» Supplied information:
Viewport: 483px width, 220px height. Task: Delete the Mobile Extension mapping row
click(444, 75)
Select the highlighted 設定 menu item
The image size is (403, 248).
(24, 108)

» Problem details:
Find every line in the entries above that contains the string "mapping", with case counting, and copy each such line.

» Correct result:
Viewport: 483px width, 220px height. Task: Delete the Mobile Extension mapping row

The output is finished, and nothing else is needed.